While many elected officials have praised the initiative, Harrison criticized it as an “abuse of power” that makes Texas higher education “more socialist than California.”
Harrison said Friday he’s unswayed by statements from the system and supporters who say the move will be funded from university endowments, not taxpayers.
Harrison compared such statements to someone saying they’re removing water from the shallow side of a pool, not the deep end. It’s all the same water.
“Money is fungible, so that doesn’t satisfy me in the slightest,” Harrison said.
The new initiative is an expansion of the Promise Plus Program, a needs-based financial aid initiative, and comes amid widespread concerns about the impact of inflation and college costs on families. Gov. Greg Abbott recently prohibited Texas colleges and universities from raising tuition for the next two years.
UT System Chancellor James B. Milliken hailed the expansion as a “game changer” that will make “enormous, real difference” to improve college access for all Texans.
Not everyone is a fan.
Harrison and like-minded House colleagues have compared it to President Joe Biden’s student loan forgiveness plan that drew intense blowback from conservatives and was largely struck down by the courts. They also said such a consequential change in policy should come from the elected lawmakers serving in the Legislature.
“There must be consequences,” Harrison said on X. “UT’s budget must be cut, and bureaucrats should be fired.”
He led 10 Republican lawmakers, most of them incoming freshmen, in a letter to the regents demanding answers to a litany of questions, including the price tag of the expansion and the source of that money.
“What specific statutory authority did the regents rely on to make a decision this consequential, which will have direct financial consequences for our constituents, many of whom are already struggling to put gas in their tanks and food on their tables?” the lawmakers wrote.
UT System spokesman Paul Corliss has said the program is not funded through taxes or any kind of public subsidy.
“Rather it is funded through existing UT System endowments,” Corliss said.
Rep. Donna Howard, D-Austin, hammered that point in a response to Harrison on social media.
“There are no tax dollars involved,” Howard said on X. “Higher Ed institutions are already helping families afford college. This expands philanthropic endowments and helps meet affordability goals of [Abbott and the Texas Higher Education Coordinating Board].”
Harrison and his colleagues will have to contend with many members of the public embracing a plan that already is encouraging young people to adjust their higher education aspirations.

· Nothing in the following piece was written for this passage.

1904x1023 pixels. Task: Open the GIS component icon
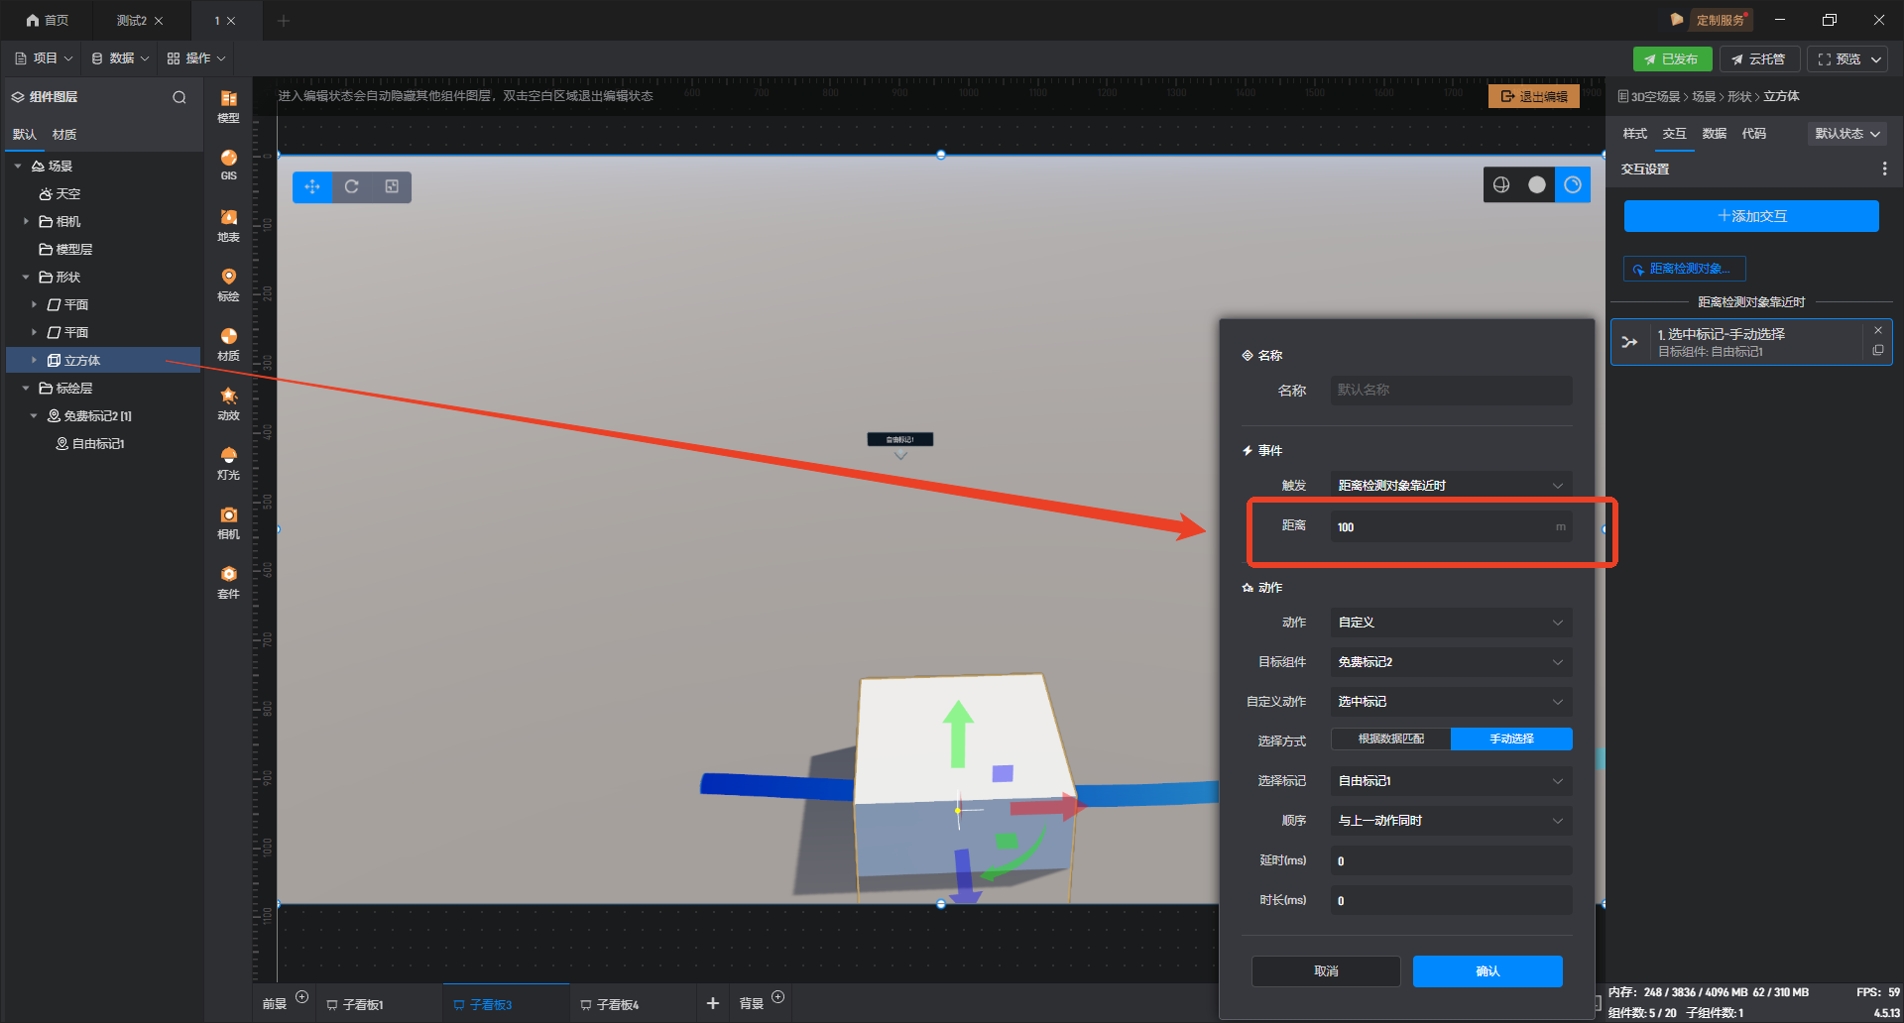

Frank Whitefeather, a high school senior, stayed up until 2:30 a.m. Friday working on his college application essay.
He was freshly motivated after the announcement that students whose families make less than $100,000 annually will get free tuition and waived fees at the University of Texas at Austin and other schools in the UT System.
“I wouldn’t be in debt,” said Whitefeather, 17. “I wouldn’t have to have student loans.”
Whitefeather, who attends Dallas ISD’s Sunset High School, thinks the UT news also could change many of his peers’ lives. It’s already changing his plans. Whitefeather hopes to study engineering and be his own boss one day. Texas A&M and UT Austin were his top two choices, but the free tuition announcement has pushed UT ahead.
Harrison said the university system is being contradictory by simultaneously saying it has enough money to offer tuition-free education, but also that a tuition freeze could leave it cash strapped and require more funding from the Legislature.
“I guarantee you they’re going to be requesting more tax money from the Legislature next session,” he said.